Neues Analysegerät am Forschungszentrum: Jülicher Teststand für die Energiewende

Ein neues Analysegerät soll Materialien charakterisieren und dabei helfen, schneller neue zu entwickeln.

Das Forschungszentrum ist die Heimat für eine lange Liste verschiedener Institute und allen erdenklichen Geräten, das liegt in der Natur der Sache. Mittwoch ist ein neues Analysegerät dazugekommen, bei dem gewissermaßen die Fäden zusammelaufen. Dr. Uwe Breuer arbeitet an dem Gerät, und er ist damit so etwas wie die Schnittstelle zwischen den Instituten am Jülicher Forschungszentrum: Zentralinstitut für Engineering, Elektronik und Analytik, kurz ZEA, heißt sein Arbeitsplatz. Wissenschaftler aller möglichen Institute kommen mit ihren Proben zu ihm und dem neuen Gerät, um sie in allen Einzelteilen untersuchen und kategorisieren zu lassen. Und um herauszufinden, wie sich die Materialien im laufenden Betrieb verhalten.

Denn: Oft geht es um komplexe Verbundsysteme, als die die verschiedenen Stoffe aufgebaut sind, zum Beispiel Hochleistungsbatterien sowie Brennstoff- und Elektrolysezellen. „Das neue System kann dort hineingehen“, sagt Breuer. Es arbeitet zudem schneller und liefert bessere, hochauflösendere Bilder, sagt er. Außerdem lassen sich die Elementverteilungen dreidimensional abbilden und auch organische Materialsysteme analysieren, nicht nur anorganische. Oder kurz: „Es kann jede Menge mehr als sein Vorgänger.“

Gesucht: neue Werkstoffe

Das hilft auch bei einem sehr aktuellen Thema: der Energiewende, Stichwort erneuerbare Energien. Für die braucht es nämlich passende Materialien und Werkstoffe, die die Energie zum Beispiel umwandeln und speichern können. Das neue Gerät soll diese Forschung vorantreiben. „Es gibt uns als Institut die Möglichkeit, die Entwicklung neuer Materialien zu beschleunigen“, sagt Institutsleiter Dr. Stephan Küppers. Entsprechend könnten diese dann schneller für eine erfolgreiche Umsetzung der Energiewende zur Verfügung gestellt werden.

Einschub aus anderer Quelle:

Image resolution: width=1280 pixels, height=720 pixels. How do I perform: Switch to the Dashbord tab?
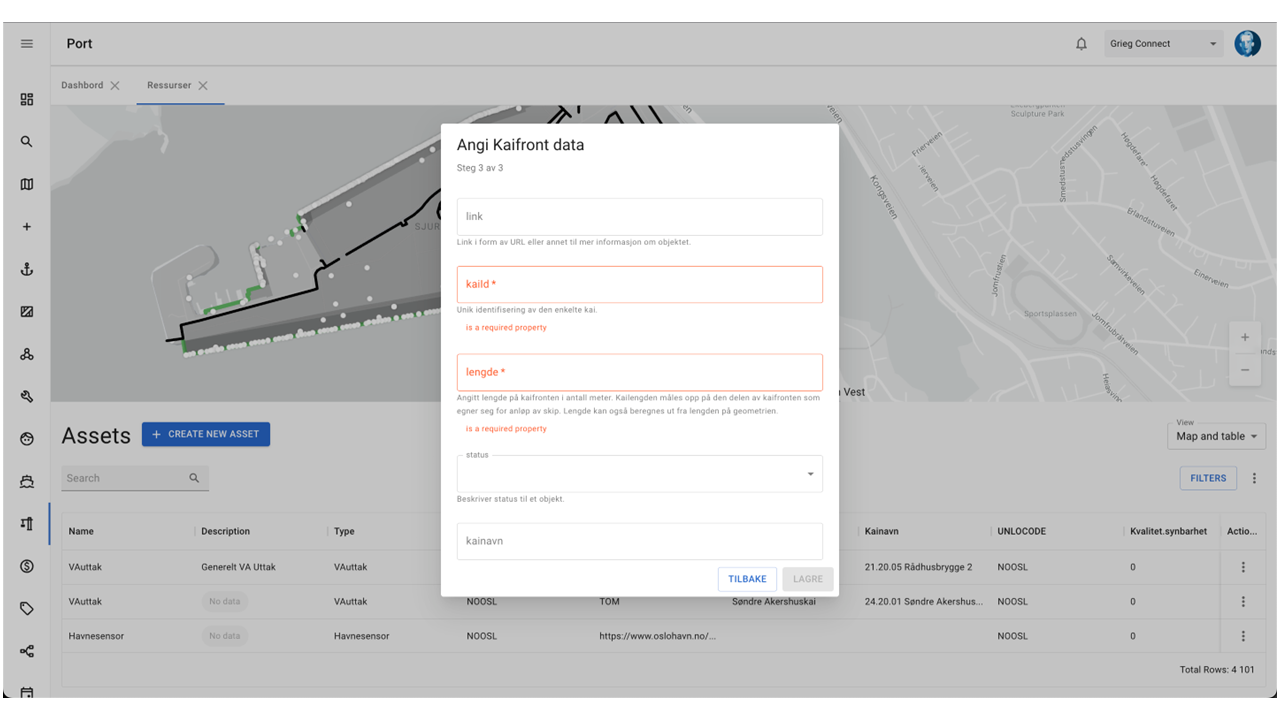pyautogui.click(x=82, y=85)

Und weil das Thema eben so aktuell ist, hat das Bundesministerium für Bildung und Forschung zwei Millionen Euro Fördergeld gezahlt, damit das Gerät in Jülich errichtet werden konnte. Das ist, da ist man sich unter den Wissenschaftlern am Institut einig, eine beachtliche Summe für ein einzelnes Gerät.

Das Analysegerät trägt den etwas sperrigen Namen „ToF-SIMS V“. Ausgeschrieben und auf deutsch ist der Name nicht weniger kompliziert: Sekundärionen-Flugzeit-Massenspektrometer lautet er. Sechs Systeme dieser Art gebe es auf der Welt, in seiner Gesamtheit mit seiner Ausstattung sei das Jülicher Exemplar gleichwohl einzigartig, sagt Breuer.

Vergangenen Freitag ist das Gerät ins Eigentum der FZJ übernommen worden, jetzt kann die Arbeit beginnen. Als der erste große Ansturm am neuen Gerät abgeklungen ist, bleiben noch ein paar Jülicher Wissenschaftler im Labor übrig. Breuer erzählt gern zum neuen Flugzeitmassenspektrometer, die Unterhaltung mit dem harten Kern an Wissenschaftlern wird weniger förmlich, aber kein bisschen weniger fachlich. Es geht um Details der Arbeit mit dem Analysegerät, um Messwerte, die es auf den beiden Bildschirmen nebenan darstellt, und um die Möglichkeiten, die es auch ihnen als Wissenschaftler anderer Institute bei ihren Projekten bieten kann.

Übrigens dient der „ToF-SIMS V“ gleich in doppelter Hinsicht als Schnittstelle: Die Materialien können nämlich auch vakuumiert zwischen den Instituten transportiert werden. Das, sagt Breuer, kommt vor allem den Materialien zugute, die luft- oder feuchteempfindlich sind. Und kann ebenfalls dazu beitragen, neue Erkenntnisse für neue Werkstoffe zu bekommen.